Interplay between Secondary and Tertiary Structure Formation in Protein Folding Cooperativity

TL;DR

This study uses microcanonical analysis and molecular dynamics simulations to explore how secondary and tertiary structures influence the cooperative nature of protein folding transitions, revealing different folding behaviors in peptides.

Contribution

It demonstrates the effectiveness of microcanonical analysis combined with simulations to characterize protein folding transitions and elucidates the role of secondary and tertiary interactions in folding cooperativity.

Findings

Short helix exhibits two-state folding behavior.

Longer helix shows downhill folding transition.

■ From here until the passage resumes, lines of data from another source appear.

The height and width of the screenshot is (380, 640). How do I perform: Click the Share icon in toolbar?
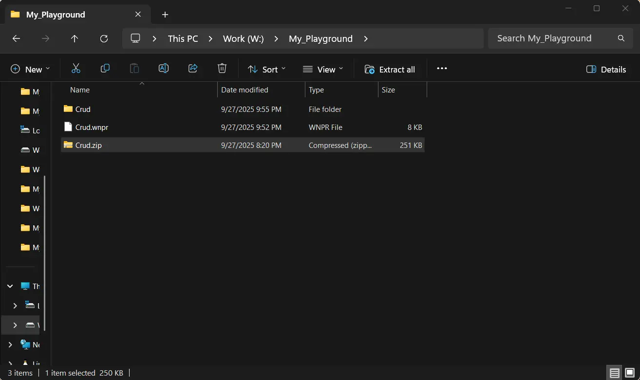click(193, 69)
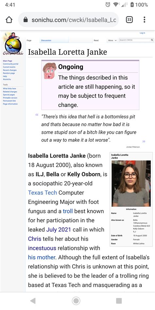Click the search magnifier in Search CWCki
This screenshot has width=155, height=310.
click(152, 40)
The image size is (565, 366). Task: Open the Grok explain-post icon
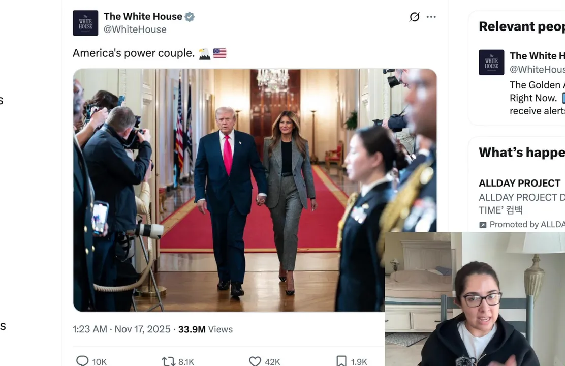(x=415, y=17)
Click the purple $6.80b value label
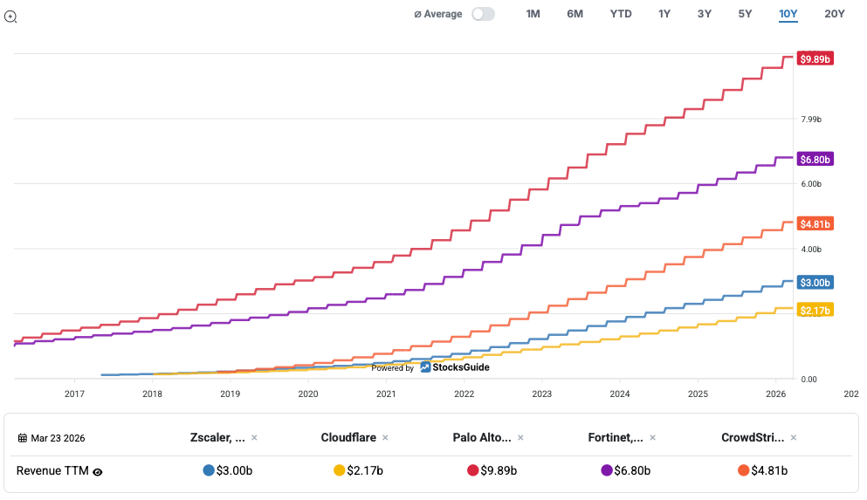Viewport: 867px width, 500px height. point(815,159)
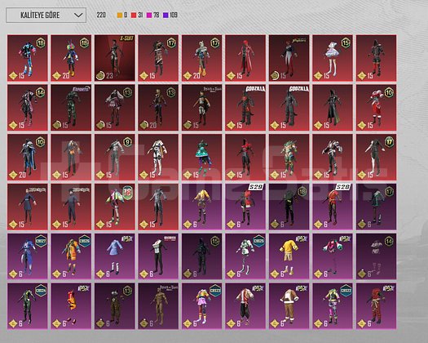Select the teal dress outfit card
This screenshot has width=428, height=343.
(x=202, y=158)
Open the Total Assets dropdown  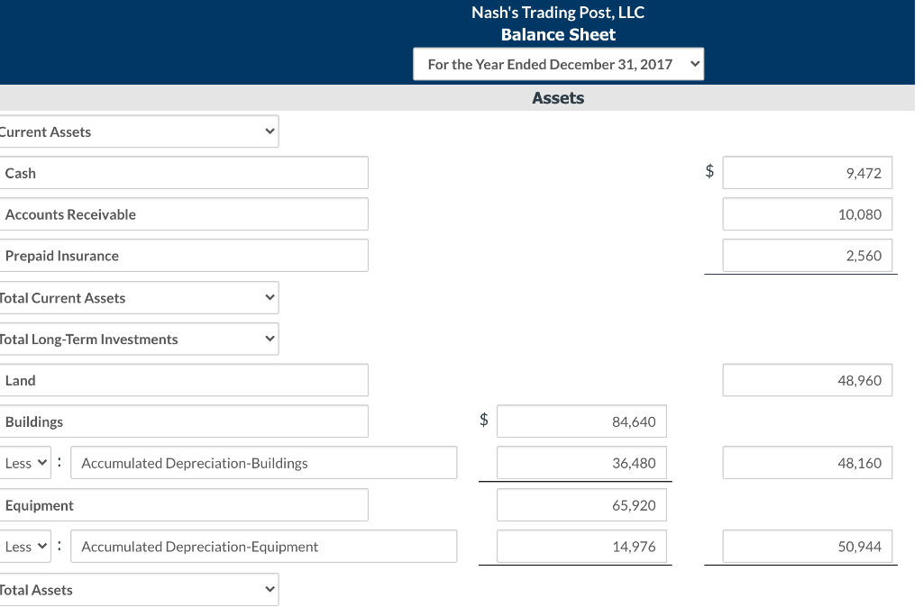click(140, 590)
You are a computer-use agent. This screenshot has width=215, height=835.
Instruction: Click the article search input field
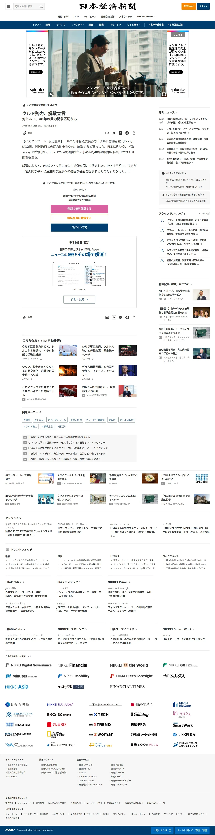[26, 6]
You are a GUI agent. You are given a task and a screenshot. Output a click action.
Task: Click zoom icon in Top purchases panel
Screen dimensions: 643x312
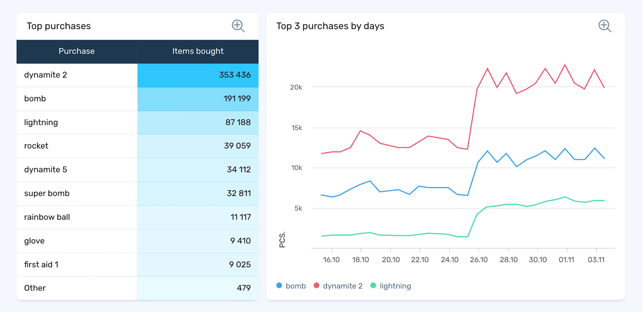pyautogui.click(x=238, y=26)
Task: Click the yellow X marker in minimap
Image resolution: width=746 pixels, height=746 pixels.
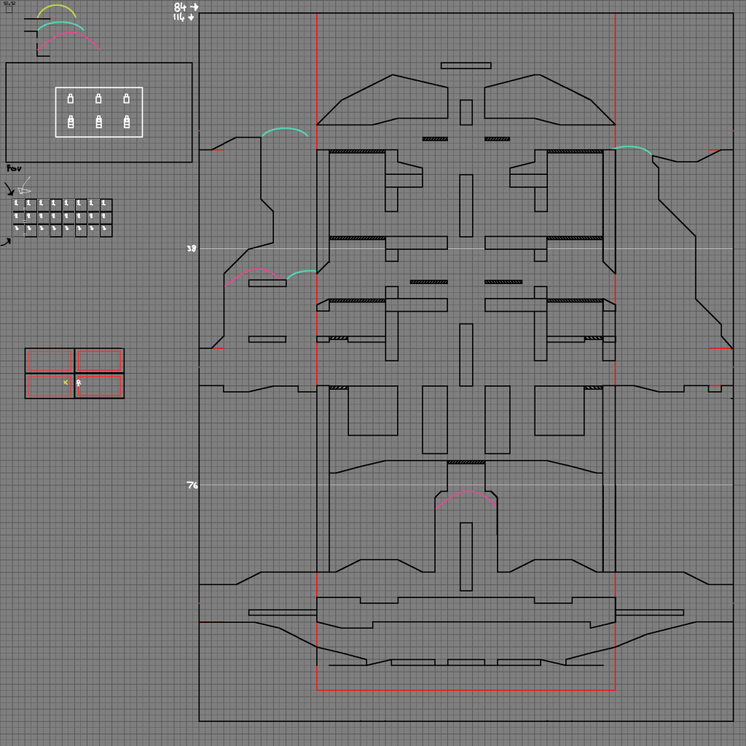Action: [66, 382]
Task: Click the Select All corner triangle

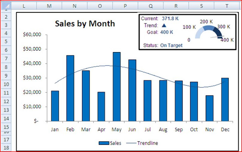Action: [6, 6]
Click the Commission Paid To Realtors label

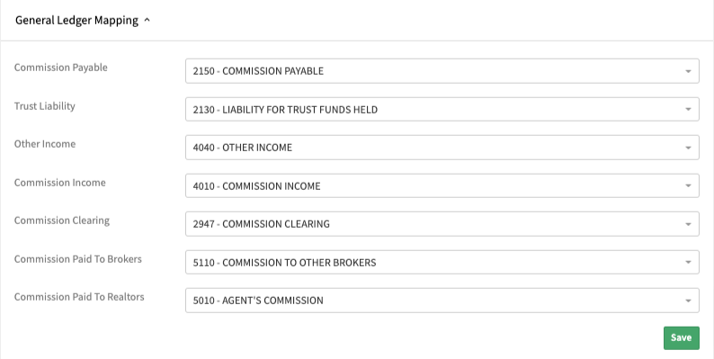coord(79,297)
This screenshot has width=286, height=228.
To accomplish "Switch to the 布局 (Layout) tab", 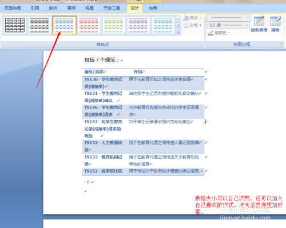I will 153,8.
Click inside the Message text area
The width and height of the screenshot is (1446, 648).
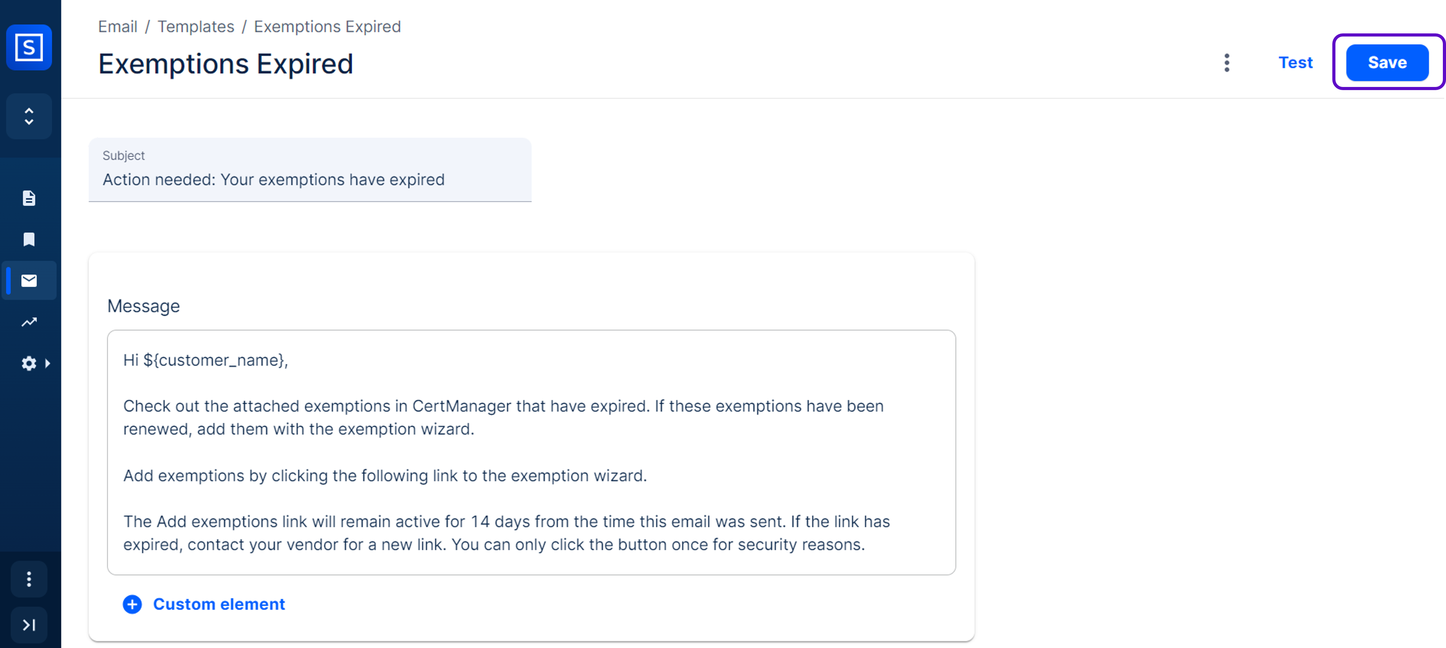coord(531,452)
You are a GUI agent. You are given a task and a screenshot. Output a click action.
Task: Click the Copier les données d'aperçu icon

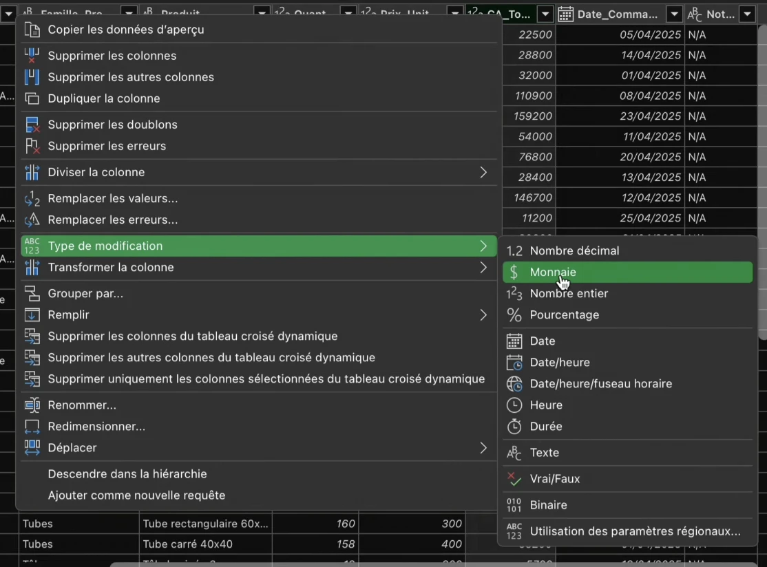[32, 30]
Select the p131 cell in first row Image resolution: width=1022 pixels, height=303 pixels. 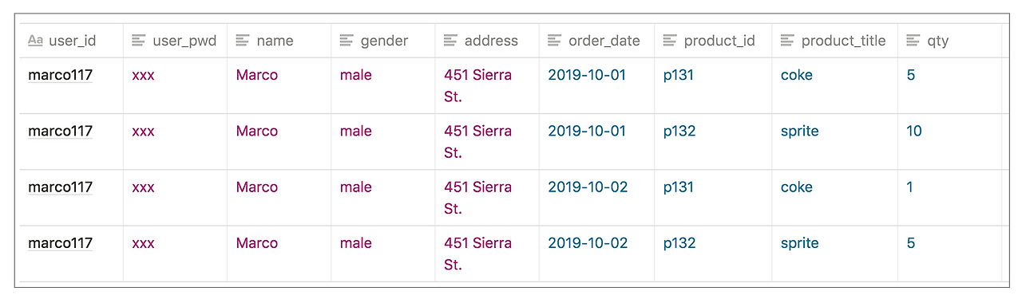click(x=713, y=86)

Interplay between secondary and tertiary structures influences transition nature.

Abstract

Protein folding cooperativity is defined by the nature of the finite-size thermodynamic transition exhibited upon folding: two-state transitions show a free energy barrier between the folded and unfolded ensembles, while downhill folding is barrierless. A microcanonical analysis, where the energy is the natural variable, has shown better suited to unambiguously characterize the nature of the transition compared to its canonical counterpart. Replica exchange molecular dynamics simulations of a high resolution coarse-grained model allow for the accurate evaluation of the density of states, in order to extract precise thermodynamic information, and measure its impact on structural features. The method is applied to three helical peptides: a short helix shows sharp features of a two-state folder, while a longer helix and a three-helix bundle exhibit downhill and two-state transitions, respectively. Extending the results of lattice simulations and theoretical models, we find that it is the interplay between secondary structure and the loss of non-native tertiary contacts which determines the nature of the transition.